Il s’agit d’une seconde étape majeure pour l’énergie nucléaire. Depuis la mi-février, la Commission européenne reconnaît que l'hydrogène produit à partir d'un mix électrique comportant du nucléaire, peut être considéré comme “vert”. Ce statut est est néanmoins applicable sous certaines conditions.

Les défenseurs de l’énergie nucléaire voient au travers de ce mode de production le moyen de générer une énergie bas carbone et ainsi, la certitude d’atteindre l’objectif d’une empreinte carbone neutre que l’Union Européenne s’était fixé pour l’horizon 2050.

La France, la Bulgarie, la Croatie, la République tchèque, la Hongrie, la Finlande, les Pays-Bas, la Pologne, la Roumanie, la Slovaquie, la Slovénie sont les onze pays à promouvoir l’atome civil pour s’assurer un approvisionnement continu en électricité. Cette nouvelle coopération permettra non seulement de développer des installations communes, mais aussi “des possibilités de coopération scientifique accrue" et le partage de "meilleures pratiques dans la sécurité", précisent les onze pays de l’alliance dans une déclaration commune.

La sécurité des installations est d’ailleurs l’un des points décriés par l’Allemagne, qui s’oppose sans détours à ce regain d’intérêt pour l’énergie nucléaire. Le pays qui est soutenu par l’Autriche et le Luxembourg, appelle à se concentrer sur le financement des énergies renouvelables.

Pourtant ces réticences des voisins européens ne freinent pas les associations entre pays européens. Au contraire, cette “alliance du nucléaire” renforce les volontés politiques nationales de chaque pays adhérent. Même si de nombreux projets visant à renforcer le poids du nucléaire dans leur mix énergétique étaient déjà en cours. On peut notamment citer les Pays-Bas, qui ont annoncé fin 2022 la future construction de deux nouvelles centrales nucléaires. La Finlande de son côté soutient le maintien de deux réacteurs de conception soviétique jusqu’en 2050. Le pays scandinave a seulement émis un avis en faveur de ce maintien mais n’a pas légiféré sur la question.

On observe donc une scission claire au sein de l’Union Européenne autour de cette question du nucléaire.

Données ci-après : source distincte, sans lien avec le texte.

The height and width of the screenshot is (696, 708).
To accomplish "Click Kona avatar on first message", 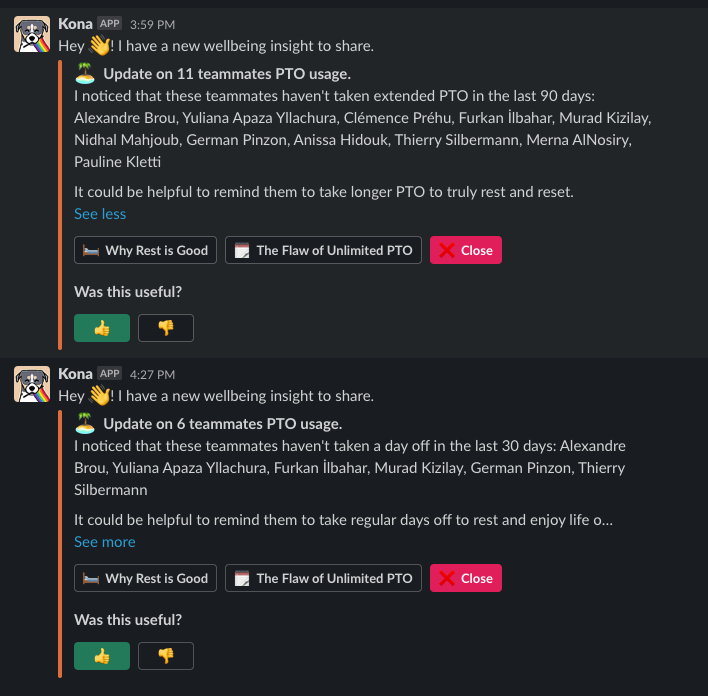I will pyautogui.click(x=32, y=35).
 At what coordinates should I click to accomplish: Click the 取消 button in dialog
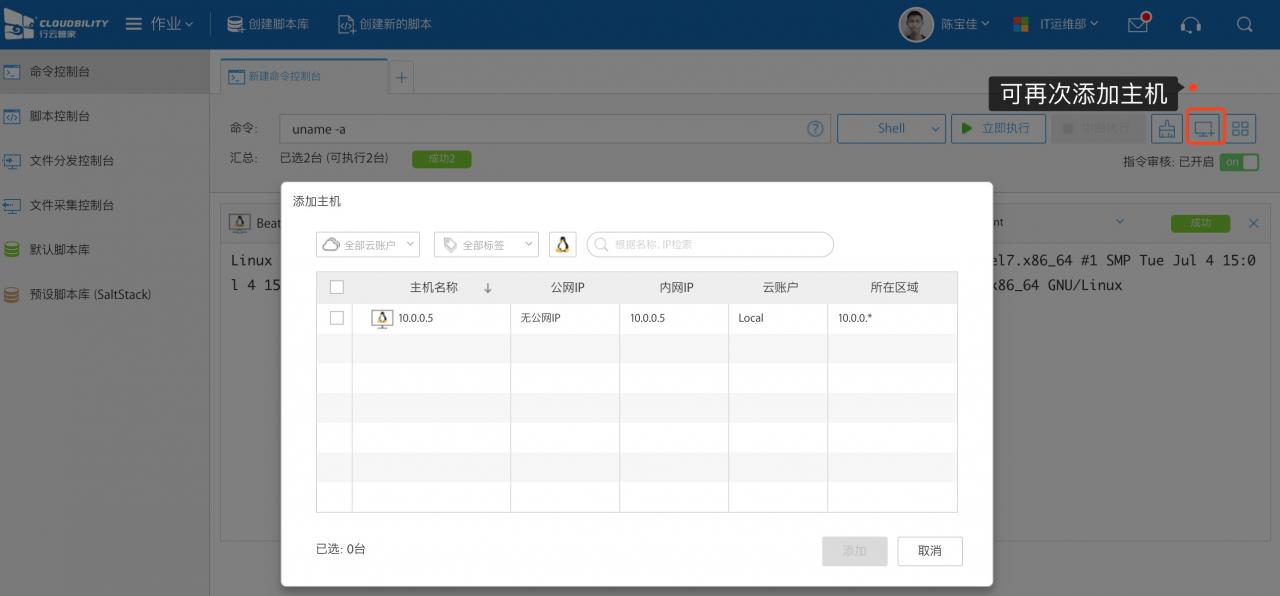(x=929, y=551)
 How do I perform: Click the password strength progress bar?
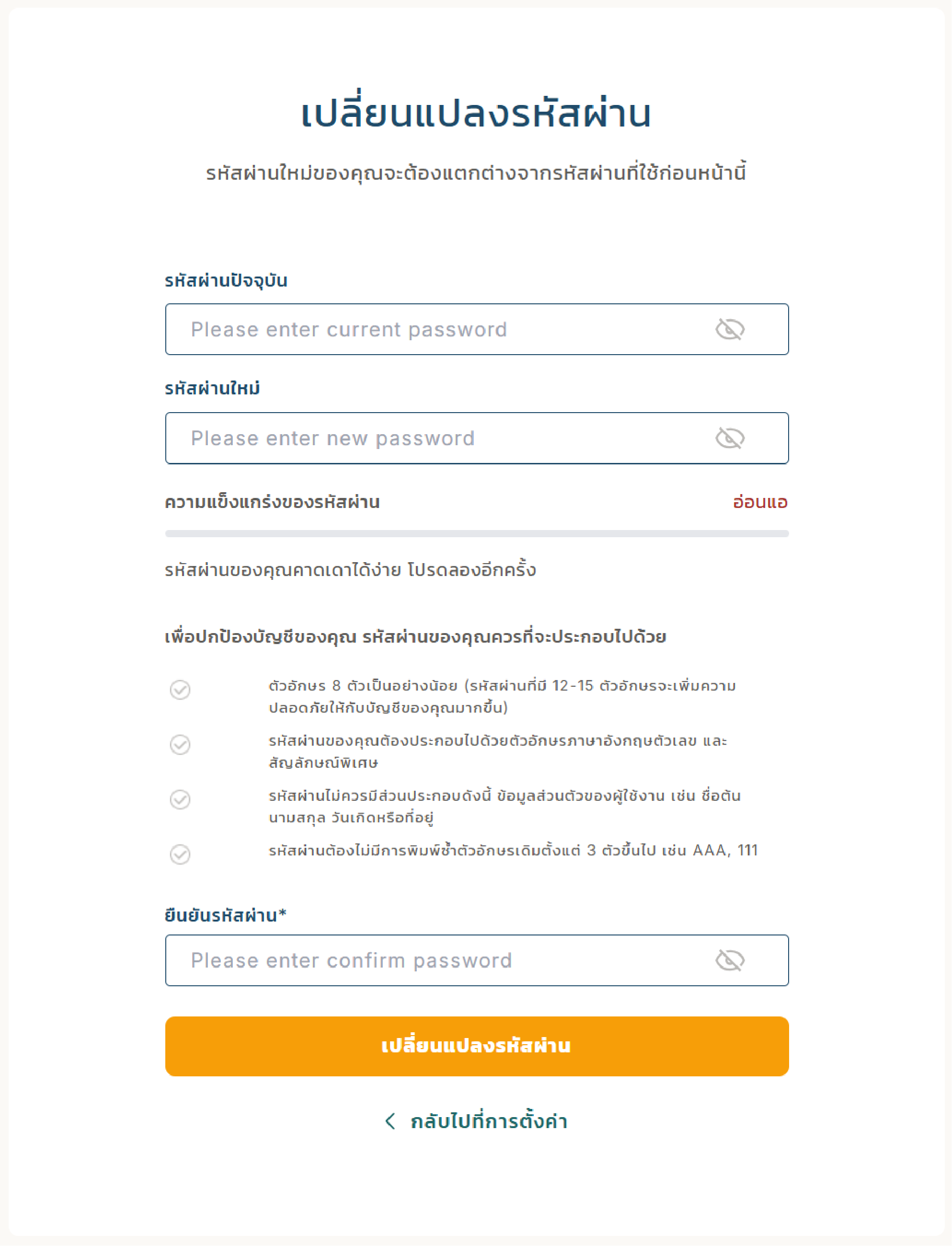477,533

Il s’agit d’une nouvelle division autour de la question énergétique. Puisque le sujet du nucléaire s’insère dans un autre débat, celui de la réforme du marché européen de l’électricité qui est lié à celui du gaz. Une interdépendance qui joue un rôle important dans la hausse des prix de l’électricité, puisque le prix de gros de l’électricité est aujourd’hui basé sur le coût de production de la dernière centrale utilisée pour sa production, à savoir les centrales à gaz.

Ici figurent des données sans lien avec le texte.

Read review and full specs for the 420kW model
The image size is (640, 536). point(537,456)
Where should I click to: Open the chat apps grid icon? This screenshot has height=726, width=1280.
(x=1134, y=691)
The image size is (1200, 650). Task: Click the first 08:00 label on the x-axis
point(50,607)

Là encore plusieurs camps s’opposent. La France défend la décorrélation des deux énergies, tandis que l’Allemagne se veut plus modérée et appelle à profiter de ce contexte pour développer la production électrique à partir d’énergies renouvelables. La nouvelle alliance du nucléaire pourrait influencer cette autre question majeure dans le futur énergétique de l’Europe.